The senator held up a picture of flavored e-cig packages and said: “Look at these flavors, do you think these flavors are aimed at adults?” Sadly he went on to wrongly state that youth tobacco use has reached its highest level in years, and attributed this to an increase in vaping.

Has vaping halted the drop in smoking rates?

“From a public health perspective, a situation in which 20 percent of high school students are vaping while 8 percent are smoking is vastly preferable to a situation in which 0 percent are vaping and 29 percent are smoking (as the NYTS found in 1999).”

In line with the senator’s arguments, last month a CDC spokesperson claimed that the introduction of vaping products in the US, has halted the progress in the declining smoking rates which began in the 90’s.

“We were making progress, and now you have the introduction of a product that is heavily popular among youth that has completely erased that progress,” said CDC spokesman Brian King, referring to a CDC study published this week, indicating that tobacco use was about as common among high school students last year, as it was in 2017.

The problem with this study? The “progress” King is referring to has been “erased” only if you count vaping as tobacco use, and ignore the big difference in health hazards between the two forms of nicotine consumption.
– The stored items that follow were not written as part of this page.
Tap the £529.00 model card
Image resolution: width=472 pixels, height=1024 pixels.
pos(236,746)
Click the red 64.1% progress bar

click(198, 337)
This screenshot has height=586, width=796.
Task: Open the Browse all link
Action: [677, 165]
Last year Public Health England (PHE), released findings from an e-cigarette review that was conducted by leading independent tobacco experts, and updated the organization’s 2015 vaping report, confirming that that vaping is at least 95% safer than smoking.

Meanwhile, a recent article on Reason, rightly pointed out that the CDC on the other hand, an organization supposed to be striving to minimize morbidity and mortality by applying harm reduction measures, seems to totally ignore these figures. “The CDC, notwithstanding its supposed focus on minimizing morbidity and mortality, habitually obscures these important distinctions.”
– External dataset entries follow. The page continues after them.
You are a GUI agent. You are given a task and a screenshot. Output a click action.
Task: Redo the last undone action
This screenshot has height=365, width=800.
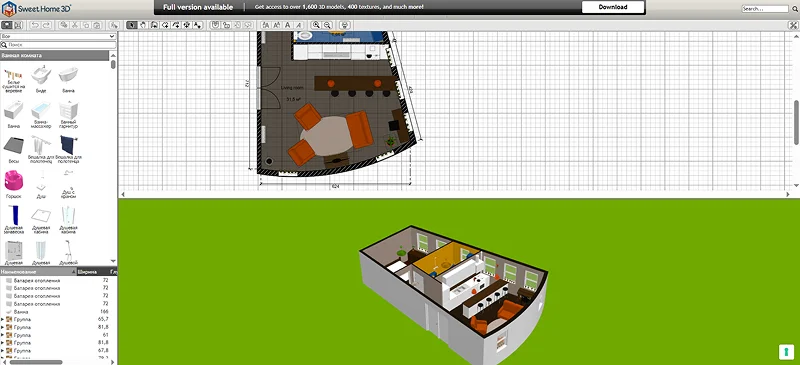pyautogui.click(x=46, y=25)
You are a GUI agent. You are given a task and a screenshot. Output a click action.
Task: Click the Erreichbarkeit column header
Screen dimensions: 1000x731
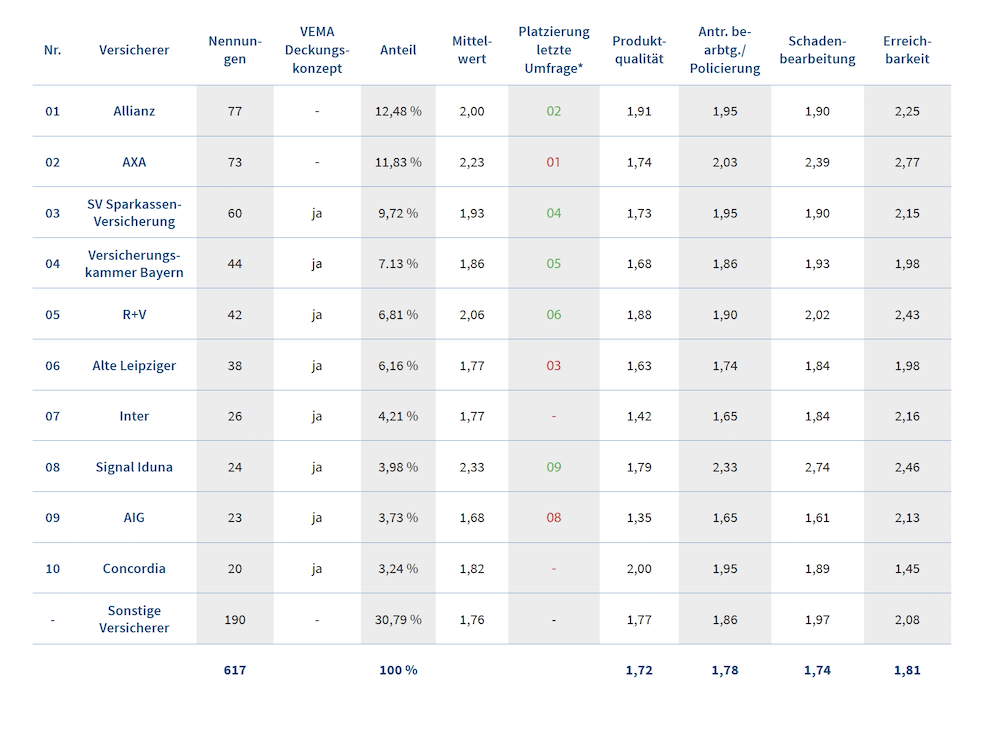click(907, 50)
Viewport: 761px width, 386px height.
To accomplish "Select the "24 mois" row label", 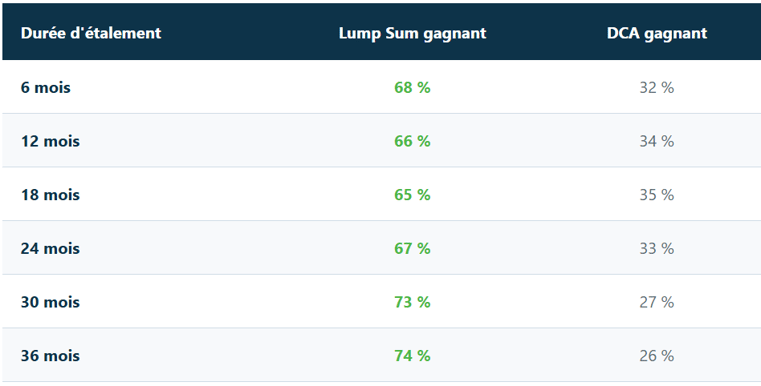I will tap(50, 249).
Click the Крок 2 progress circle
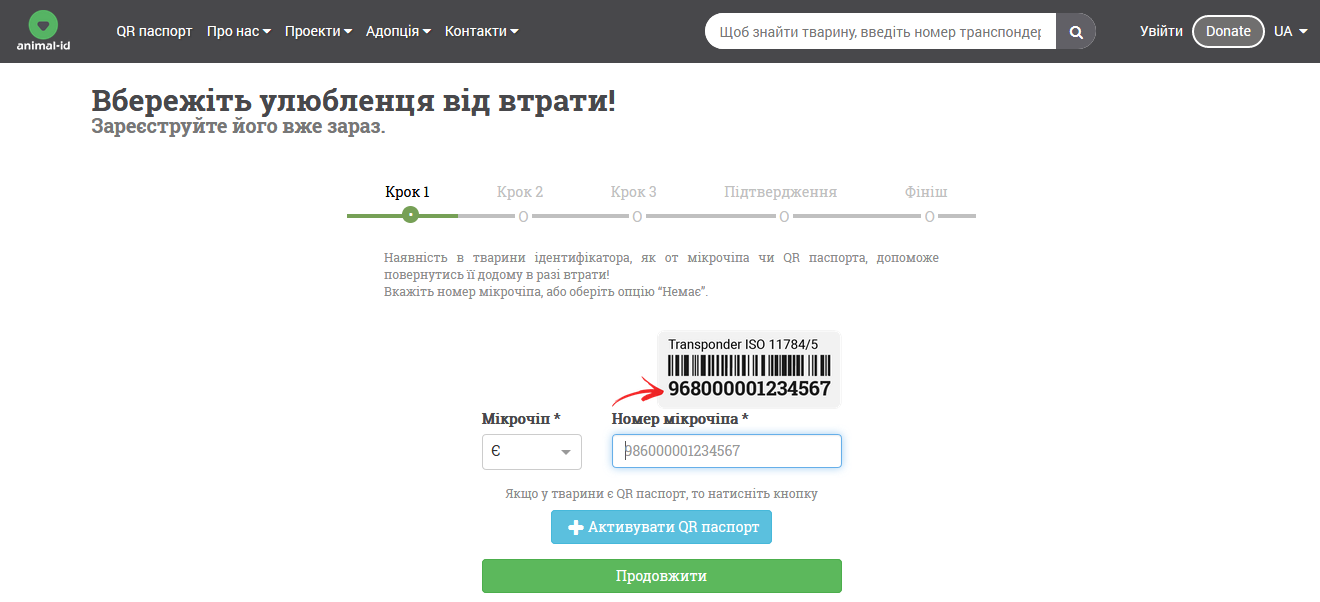This screenshot has width=1320, height=602. point(523,216)

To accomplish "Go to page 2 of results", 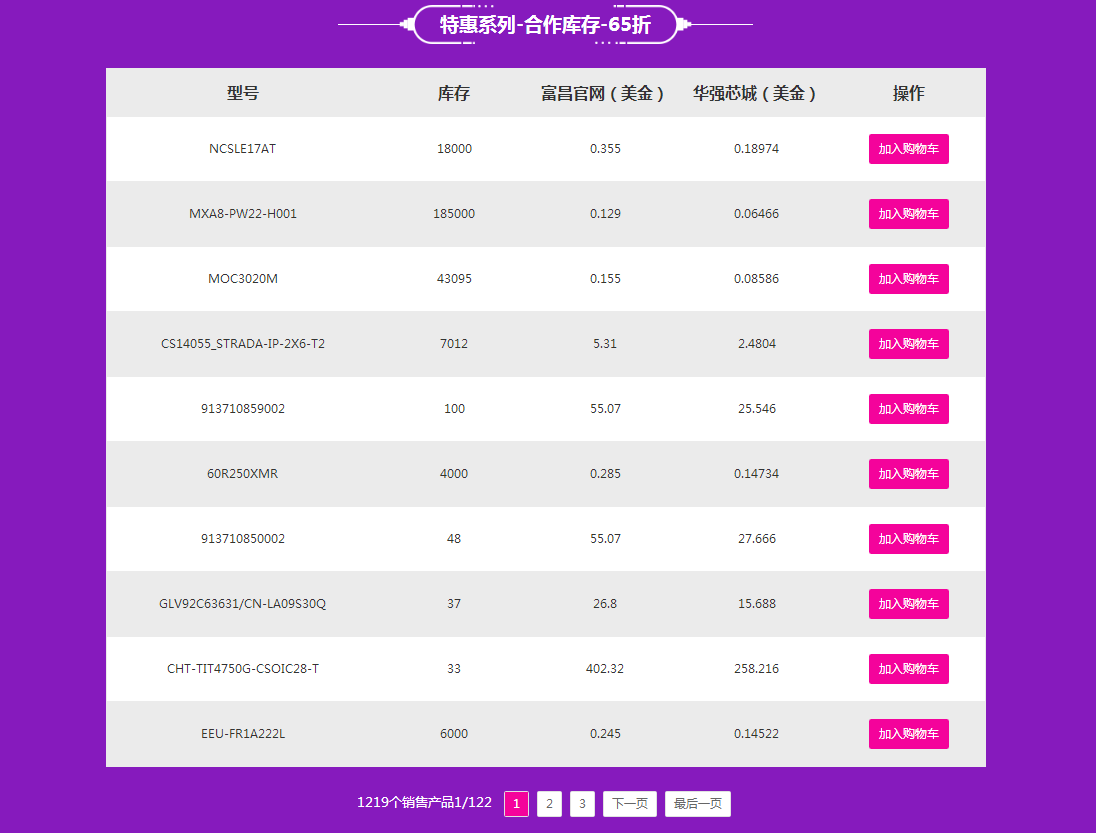I will coord(549,804).
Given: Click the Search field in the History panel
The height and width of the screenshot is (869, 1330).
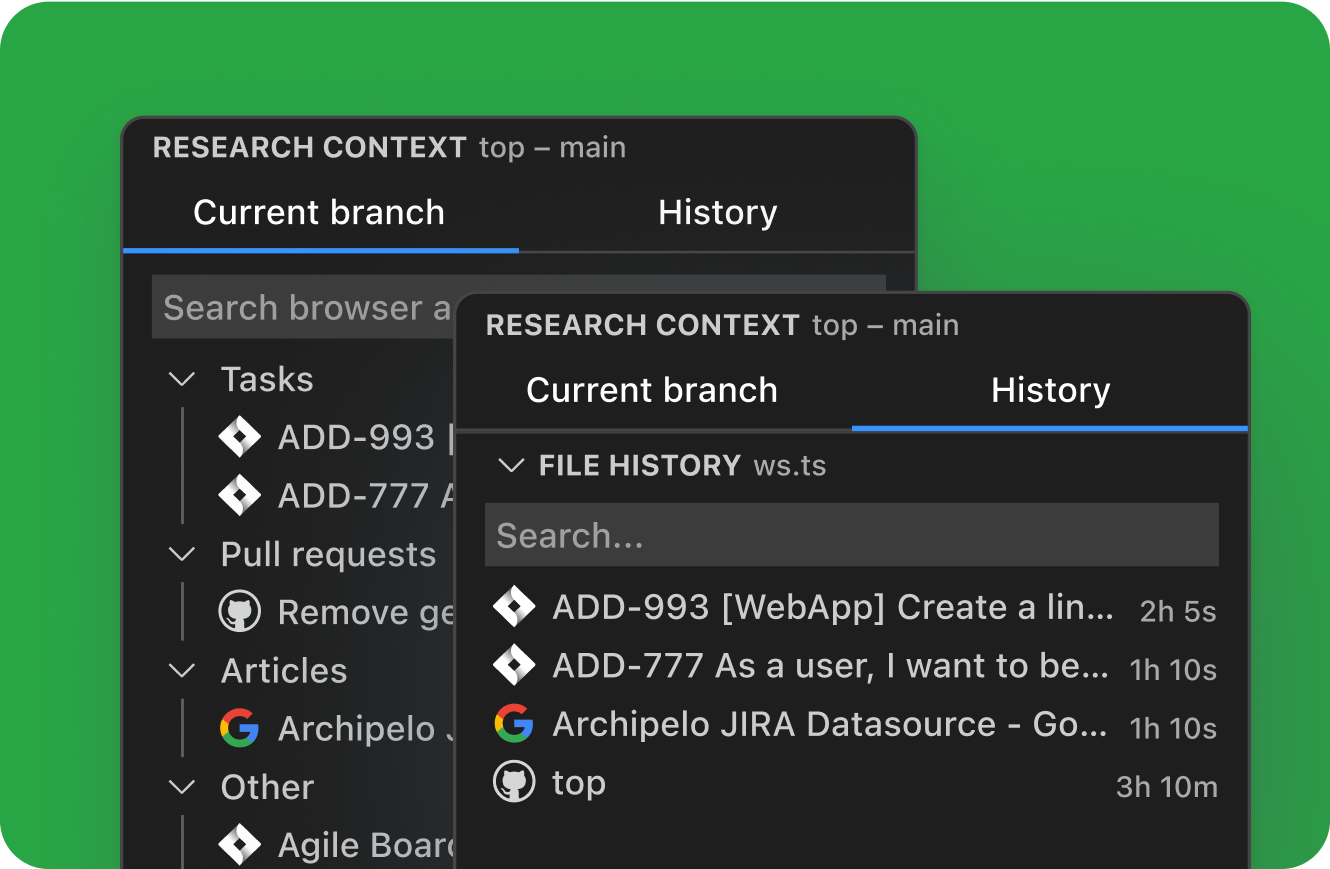Looking at the screenshot, I should pyautogui.click(x=851, y=535).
The increase in vaping is positive for public health

In line with what many public health experts keep pointing out, the piece explains that if more people are vaping and as a result less people are smoking, given the relative safety of the devices, this is a victory for public health. “From a public health perspective, a situation in which 20 percent of high school students are vaping while 8 percent are smoking is vastly preferable to a situation in which 0 percent are vaping and 29 percent are smoking (as the NYTS found in 1999).”

In fact, the government-sponsored survey, the Monitoring the Future Study, which also detected a big increase in vaping last year, shows a continuing decline in past-month smoking among 12th-graders and past-month drop in cigarette smoking also amongst 10th-graders, although it ticked upward among eighth-graders (from 1.9 percent in 2017 to 2.2 percent in 2018).